- _PROVIDED PASSAGE_:
((

06/08/2010

'Eradicate Threat' Call After Police Bombing

Republican terrorism from their dissident faction has to be tackled with a campaign aimed at "eradicating the threat".

That's according to the Ulster Unionist spokesperson on policing matters, the MLA and NI Policing Board member, Basil McCrea who has described the dissident campaign as "corrosive" and has called for a "committed campaign to eradicate the threat".

He was commenting as it emerged that a police officer involved in evacuating the area around Strand Road police station in Londonderry during Tuesday's bomb attack was in fact lucky to be alive.

PSNI Sergeant Adrian Simpson alerted people who were standing in a fast food shop within a few feet of the car containing the device.

He risked his own life by walking past the bomb to bring people to safety.

Two hundred pounds of homemade explosives were used in the car bomb attack in which no one was injured, but several businesses were badly damaged.

A republican organisation calling itself Oglaigh na hEireann has claimed it was behind the bomb attack.

Mr McCrea said: "Despite the fact that dissident activity appears to be gathering pace, I am deeply worried that there is no focused response.

))

- _EXERCISE GOAL_:
Copy the news report on the Londonderry bomb attack between "Two hundred pounds" and "the bomb attack.", inclusive, switching "homemade explosives" to "improvised explosives".

Pixel coordinate grounding material:
((

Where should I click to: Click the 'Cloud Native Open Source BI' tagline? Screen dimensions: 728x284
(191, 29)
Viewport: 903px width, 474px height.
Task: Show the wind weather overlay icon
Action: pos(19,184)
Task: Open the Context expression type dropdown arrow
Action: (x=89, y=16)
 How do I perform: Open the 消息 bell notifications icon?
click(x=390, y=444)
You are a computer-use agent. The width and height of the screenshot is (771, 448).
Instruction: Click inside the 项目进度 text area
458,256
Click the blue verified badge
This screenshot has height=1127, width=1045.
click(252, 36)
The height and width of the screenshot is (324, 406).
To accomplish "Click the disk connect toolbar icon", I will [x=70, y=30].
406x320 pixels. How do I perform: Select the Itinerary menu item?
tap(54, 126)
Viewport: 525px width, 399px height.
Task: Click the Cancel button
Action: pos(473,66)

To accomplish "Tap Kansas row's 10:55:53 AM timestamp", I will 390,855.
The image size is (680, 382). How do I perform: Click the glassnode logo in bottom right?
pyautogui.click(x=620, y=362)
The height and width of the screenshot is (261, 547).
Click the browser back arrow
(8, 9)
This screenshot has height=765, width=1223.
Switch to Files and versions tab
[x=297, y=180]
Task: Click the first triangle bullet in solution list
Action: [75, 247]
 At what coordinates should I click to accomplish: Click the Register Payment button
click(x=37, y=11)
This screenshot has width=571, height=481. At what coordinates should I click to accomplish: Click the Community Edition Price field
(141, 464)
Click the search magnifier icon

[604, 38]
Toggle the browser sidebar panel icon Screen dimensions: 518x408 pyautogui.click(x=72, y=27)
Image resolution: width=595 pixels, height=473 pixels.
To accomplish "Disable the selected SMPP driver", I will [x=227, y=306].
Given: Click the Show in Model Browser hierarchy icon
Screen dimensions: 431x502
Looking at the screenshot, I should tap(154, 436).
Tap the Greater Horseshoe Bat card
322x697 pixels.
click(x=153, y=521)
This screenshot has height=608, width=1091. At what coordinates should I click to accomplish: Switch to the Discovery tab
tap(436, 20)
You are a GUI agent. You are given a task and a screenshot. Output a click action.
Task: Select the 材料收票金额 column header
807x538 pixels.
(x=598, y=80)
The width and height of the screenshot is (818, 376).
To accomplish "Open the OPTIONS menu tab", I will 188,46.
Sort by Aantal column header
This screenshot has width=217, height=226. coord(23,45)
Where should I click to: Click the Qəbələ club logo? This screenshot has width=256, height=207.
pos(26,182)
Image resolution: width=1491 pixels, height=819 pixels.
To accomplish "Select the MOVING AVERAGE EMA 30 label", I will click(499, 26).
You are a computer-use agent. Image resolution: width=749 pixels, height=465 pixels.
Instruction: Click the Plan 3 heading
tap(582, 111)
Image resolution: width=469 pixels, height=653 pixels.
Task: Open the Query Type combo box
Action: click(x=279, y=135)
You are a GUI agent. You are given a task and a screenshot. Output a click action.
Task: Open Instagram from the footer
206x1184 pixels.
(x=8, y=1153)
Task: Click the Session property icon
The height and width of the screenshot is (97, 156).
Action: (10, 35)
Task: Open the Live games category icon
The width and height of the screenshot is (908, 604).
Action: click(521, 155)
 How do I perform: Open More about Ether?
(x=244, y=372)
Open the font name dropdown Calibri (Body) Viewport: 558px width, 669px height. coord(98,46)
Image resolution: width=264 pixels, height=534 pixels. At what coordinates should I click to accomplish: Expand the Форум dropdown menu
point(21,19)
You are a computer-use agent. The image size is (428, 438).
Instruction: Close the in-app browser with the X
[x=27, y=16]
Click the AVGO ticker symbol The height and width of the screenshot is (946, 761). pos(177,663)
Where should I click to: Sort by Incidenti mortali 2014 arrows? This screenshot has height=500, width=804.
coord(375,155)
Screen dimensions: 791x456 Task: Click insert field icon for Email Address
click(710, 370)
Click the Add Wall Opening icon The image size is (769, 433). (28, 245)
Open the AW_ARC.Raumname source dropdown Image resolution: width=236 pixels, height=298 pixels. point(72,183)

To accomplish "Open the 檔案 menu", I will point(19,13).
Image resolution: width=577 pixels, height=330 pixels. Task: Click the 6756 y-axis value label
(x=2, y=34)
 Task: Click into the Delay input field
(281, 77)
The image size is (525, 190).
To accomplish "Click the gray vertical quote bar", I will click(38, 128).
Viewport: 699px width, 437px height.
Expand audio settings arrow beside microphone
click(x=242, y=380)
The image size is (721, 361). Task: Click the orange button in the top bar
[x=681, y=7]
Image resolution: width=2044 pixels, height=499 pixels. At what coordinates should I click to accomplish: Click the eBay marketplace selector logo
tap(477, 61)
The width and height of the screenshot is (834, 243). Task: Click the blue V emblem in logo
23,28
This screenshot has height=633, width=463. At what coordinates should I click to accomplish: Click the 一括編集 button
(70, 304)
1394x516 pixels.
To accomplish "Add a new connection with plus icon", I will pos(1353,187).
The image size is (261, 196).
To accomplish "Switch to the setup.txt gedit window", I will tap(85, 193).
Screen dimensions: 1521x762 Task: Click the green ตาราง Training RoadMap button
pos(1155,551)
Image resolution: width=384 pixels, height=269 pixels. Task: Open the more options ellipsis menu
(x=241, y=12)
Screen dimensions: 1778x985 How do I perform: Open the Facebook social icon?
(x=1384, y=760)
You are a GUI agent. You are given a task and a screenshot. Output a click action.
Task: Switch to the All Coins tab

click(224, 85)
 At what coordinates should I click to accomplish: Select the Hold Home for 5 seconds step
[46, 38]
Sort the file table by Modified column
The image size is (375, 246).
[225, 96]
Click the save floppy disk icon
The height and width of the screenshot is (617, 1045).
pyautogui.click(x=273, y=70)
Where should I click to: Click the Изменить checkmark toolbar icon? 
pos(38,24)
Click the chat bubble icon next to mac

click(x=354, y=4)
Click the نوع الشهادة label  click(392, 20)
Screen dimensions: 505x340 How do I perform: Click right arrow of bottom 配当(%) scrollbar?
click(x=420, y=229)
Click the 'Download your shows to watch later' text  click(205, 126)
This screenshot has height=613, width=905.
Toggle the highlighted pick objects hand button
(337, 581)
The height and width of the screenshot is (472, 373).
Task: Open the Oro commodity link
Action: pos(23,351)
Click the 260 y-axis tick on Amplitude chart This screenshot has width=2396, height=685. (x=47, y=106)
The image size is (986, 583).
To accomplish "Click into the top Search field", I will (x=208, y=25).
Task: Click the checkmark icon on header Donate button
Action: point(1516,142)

))

- _ANSWER FOR THE TASK_:
Two hundred pounds of improvised explosives were used in the car bomb attack in which no one was injured, but several businesses were badly damaged.

A republican organisation calling itself Oglaigh na hEireann has claimed it was behind the bomb attack.